By Nick Taylor , 08-Dec-2010
Last updated on 08-Dec-2010 at 17:02 GMT

Takeda is collaborating with Baxter to establish a Vero cell-based influenza manufacturing facility in Japan and launch vaccines in the country.

Japan, like other nations, is keen to ensure it can effectively respond in the event of the rapid spread of a virulent influenza strain. Establishing a cell culture-based influenza vaccine production facility is one proposed element of pandemic preparation plans.
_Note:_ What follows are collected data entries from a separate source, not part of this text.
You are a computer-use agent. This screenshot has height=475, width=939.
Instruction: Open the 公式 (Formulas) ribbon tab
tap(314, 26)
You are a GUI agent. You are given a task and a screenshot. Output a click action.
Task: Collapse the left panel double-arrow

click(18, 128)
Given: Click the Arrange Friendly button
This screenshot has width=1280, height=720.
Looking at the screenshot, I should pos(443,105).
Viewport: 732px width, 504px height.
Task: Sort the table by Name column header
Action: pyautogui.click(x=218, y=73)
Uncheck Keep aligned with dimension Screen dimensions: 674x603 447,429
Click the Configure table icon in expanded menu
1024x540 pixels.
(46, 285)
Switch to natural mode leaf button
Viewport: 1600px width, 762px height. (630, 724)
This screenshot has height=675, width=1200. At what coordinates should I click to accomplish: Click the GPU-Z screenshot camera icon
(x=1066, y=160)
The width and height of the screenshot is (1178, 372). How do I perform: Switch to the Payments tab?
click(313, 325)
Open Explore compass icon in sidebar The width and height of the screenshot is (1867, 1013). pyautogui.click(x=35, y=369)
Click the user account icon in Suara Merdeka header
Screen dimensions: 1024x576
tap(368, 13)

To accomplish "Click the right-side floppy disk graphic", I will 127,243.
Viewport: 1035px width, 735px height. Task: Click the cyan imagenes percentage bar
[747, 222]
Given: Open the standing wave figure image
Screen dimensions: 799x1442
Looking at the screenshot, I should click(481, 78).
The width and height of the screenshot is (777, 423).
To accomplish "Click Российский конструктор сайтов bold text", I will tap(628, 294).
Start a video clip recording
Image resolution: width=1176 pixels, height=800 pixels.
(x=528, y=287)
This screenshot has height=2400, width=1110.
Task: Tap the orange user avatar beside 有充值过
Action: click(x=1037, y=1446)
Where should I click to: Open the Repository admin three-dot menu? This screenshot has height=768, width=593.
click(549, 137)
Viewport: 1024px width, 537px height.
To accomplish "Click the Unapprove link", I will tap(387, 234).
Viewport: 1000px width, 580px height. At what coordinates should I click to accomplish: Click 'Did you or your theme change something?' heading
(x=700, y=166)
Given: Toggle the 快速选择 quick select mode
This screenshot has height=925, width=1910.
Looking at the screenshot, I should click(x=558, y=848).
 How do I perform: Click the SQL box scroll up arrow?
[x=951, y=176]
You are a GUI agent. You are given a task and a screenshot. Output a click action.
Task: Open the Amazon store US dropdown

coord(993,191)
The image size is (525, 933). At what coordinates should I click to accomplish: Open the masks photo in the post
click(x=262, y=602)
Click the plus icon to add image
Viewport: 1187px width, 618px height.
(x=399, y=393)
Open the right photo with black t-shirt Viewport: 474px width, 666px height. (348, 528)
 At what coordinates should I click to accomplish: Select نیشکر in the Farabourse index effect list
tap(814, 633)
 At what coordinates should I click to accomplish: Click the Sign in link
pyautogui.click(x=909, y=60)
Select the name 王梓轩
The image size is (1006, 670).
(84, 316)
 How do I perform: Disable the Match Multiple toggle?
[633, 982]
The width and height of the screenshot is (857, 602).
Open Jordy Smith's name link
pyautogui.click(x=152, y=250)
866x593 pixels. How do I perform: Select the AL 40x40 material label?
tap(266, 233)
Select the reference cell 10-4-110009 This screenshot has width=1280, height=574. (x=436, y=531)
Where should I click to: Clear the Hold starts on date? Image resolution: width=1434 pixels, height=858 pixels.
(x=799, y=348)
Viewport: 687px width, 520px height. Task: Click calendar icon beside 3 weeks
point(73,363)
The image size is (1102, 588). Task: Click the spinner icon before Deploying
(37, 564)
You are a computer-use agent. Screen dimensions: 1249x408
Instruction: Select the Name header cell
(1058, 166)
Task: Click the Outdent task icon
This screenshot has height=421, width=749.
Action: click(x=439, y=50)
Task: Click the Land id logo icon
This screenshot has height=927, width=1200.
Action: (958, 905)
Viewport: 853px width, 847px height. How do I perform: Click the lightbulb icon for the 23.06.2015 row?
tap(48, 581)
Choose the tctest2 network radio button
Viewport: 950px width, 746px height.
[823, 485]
"By collaborating with Baxter, a global leader in cell culture-based vaccine technology for influenza, we plan to establish an infrastructure for the production of pandemic vaccines in Japan", said Yasuchika Hasegawa, president and CEO of Takeda.

Under the terms of the development, license and technology transfer agreement Baxter will support Takeda in its pursuit of funding from the Japanese government. Takeda will use the funds to construct a Vero cell-based influenza production facility in Japan.

Technology transfer from Baxter will enable Takeda to produce a H5N1 influenza vaccine at full scale by March 31 2014, the end of the Japanese company’s 2013 fiscal year. Payments from Takeda to Baxter will be made on completion of certain milestones, such as technology transfer.

To construct the facility and successfully meet all milestones Takeda and Baxter will apply for the government's public offering under the secondary supplementary budget. Takeda was previously chosen to receive ¥3.6bn ($42.9m) to invest in pandemic vaccines under the primary supplementary budget.

Other aspects of the deal include the exclusive license of Baxter’s Vero cell-based technology for the Japanese market and the joint efforts to develop and license a H5N1 vaccine in Japan.

Cell culture

Baxter claims use of Vero cell-based production technology can, and in the H1N1 outbreak did, shorten the time taken for full-scale production of an influenza vaccine. Time savings are realised by eliminated the need to adapt the virus strain to grow in eggs.

Recognising this some governments want to boost cell culture-based production infrastructure. A US report into the H1N1 response said in the long-term cell culture should replace “the inherently time-consuming egg-based method” which makes production “a long and unpredictable process”.